== Records shown ==
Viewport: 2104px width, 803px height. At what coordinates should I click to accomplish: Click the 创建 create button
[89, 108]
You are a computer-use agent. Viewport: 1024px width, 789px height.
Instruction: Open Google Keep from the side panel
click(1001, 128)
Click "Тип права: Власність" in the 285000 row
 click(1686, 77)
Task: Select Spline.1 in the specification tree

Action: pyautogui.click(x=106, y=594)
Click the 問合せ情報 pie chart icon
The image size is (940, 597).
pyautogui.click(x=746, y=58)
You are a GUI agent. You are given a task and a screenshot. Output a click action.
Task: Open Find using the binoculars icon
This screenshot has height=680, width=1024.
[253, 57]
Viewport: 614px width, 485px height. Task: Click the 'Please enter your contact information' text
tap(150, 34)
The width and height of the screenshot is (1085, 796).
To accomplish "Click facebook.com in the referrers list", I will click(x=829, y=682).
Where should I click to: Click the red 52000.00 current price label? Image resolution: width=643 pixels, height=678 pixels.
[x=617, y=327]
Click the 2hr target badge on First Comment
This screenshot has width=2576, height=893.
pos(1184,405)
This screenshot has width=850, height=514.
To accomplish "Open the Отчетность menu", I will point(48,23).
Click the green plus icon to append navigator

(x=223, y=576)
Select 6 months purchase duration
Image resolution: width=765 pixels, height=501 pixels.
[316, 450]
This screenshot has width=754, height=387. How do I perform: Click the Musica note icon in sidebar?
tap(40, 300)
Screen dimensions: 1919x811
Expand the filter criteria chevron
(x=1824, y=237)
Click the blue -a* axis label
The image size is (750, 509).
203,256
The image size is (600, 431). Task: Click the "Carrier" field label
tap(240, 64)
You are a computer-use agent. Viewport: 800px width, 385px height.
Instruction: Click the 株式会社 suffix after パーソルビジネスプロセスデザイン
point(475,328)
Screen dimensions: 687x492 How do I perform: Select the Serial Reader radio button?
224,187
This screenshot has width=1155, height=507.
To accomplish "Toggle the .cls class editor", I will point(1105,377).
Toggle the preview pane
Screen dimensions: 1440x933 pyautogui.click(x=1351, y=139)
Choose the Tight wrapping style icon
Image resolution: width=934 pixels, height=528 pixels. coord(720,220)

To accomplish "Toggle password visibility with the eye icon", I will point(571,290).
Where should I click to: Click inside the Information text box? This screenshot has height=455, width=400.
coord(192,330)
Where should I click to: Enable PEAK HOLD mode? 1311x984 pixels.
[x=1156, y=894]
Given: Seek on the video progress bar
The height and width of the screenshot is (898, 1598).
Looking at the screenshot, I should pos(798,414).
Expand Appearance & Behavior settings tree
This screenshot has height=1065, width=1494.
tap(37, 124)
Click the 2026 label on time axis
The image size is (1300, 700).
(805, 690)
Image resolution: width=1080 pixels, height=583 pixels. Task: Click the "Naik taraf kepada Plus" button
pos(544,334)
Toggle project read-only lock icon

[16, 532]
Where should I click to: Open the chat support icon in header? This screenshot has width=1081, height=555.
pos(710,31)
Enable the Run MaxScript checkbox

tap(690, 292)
===
=== Problem details ===
Restate word for word the lines of the data above, starting at the line containing "the 285000 row" and ending at the line containing "Screen dimensions: 1919x811", both included, and nothing more.

=== Response to the exercise ===
Click "Тип права: Власність" in the 285000 row
 click(1686, 77)
Task: Select Spline.1 in the specification tree

Action: pyautogui.click(x=106, y=594)
Click the 問合せ情報 pie chart icon
The image size is (940, 597).
pyautogui.click(x=746, y=58)
You are a GUI agent. You are given a task and a screenshot. Output a click action.
Task: Open Find using the binoculars icon
This screenshot has height=680, width=1024.
[253, 57]
Viewport: 614px width, 485px height. Task: Click the 'Please enter your contact information' text
tap(150, 34)
The width and height of the screenshot is (1085, 796).
To accomplish "Click facebook.com in the referrers list", I will click(x=829, y=682).
Where should I click to: Click the red 52000.00 current price label? Image resolution: width=643 pixels, height=678 pixels.
[x=617, y=327]
Click the 2hr target badge on First Comment
This screenshot has width=2576, height=893.
pos(1184,405)
This screenshot has width=850, height=514.
To accomplish "Open the Отчетность menu", I will point(48,23).
Click the green plus icon to append navigator

(x=223, y=576)
Select 6 months purchase duration
Image resolution: width=765 pixels, height=501 pixels.
[316, 450]
This screenshot has width=754, height=387. How do I perform: Click the Musica note icon in sidebar?
tap(40, 300)
Screen dimensions: 1919x811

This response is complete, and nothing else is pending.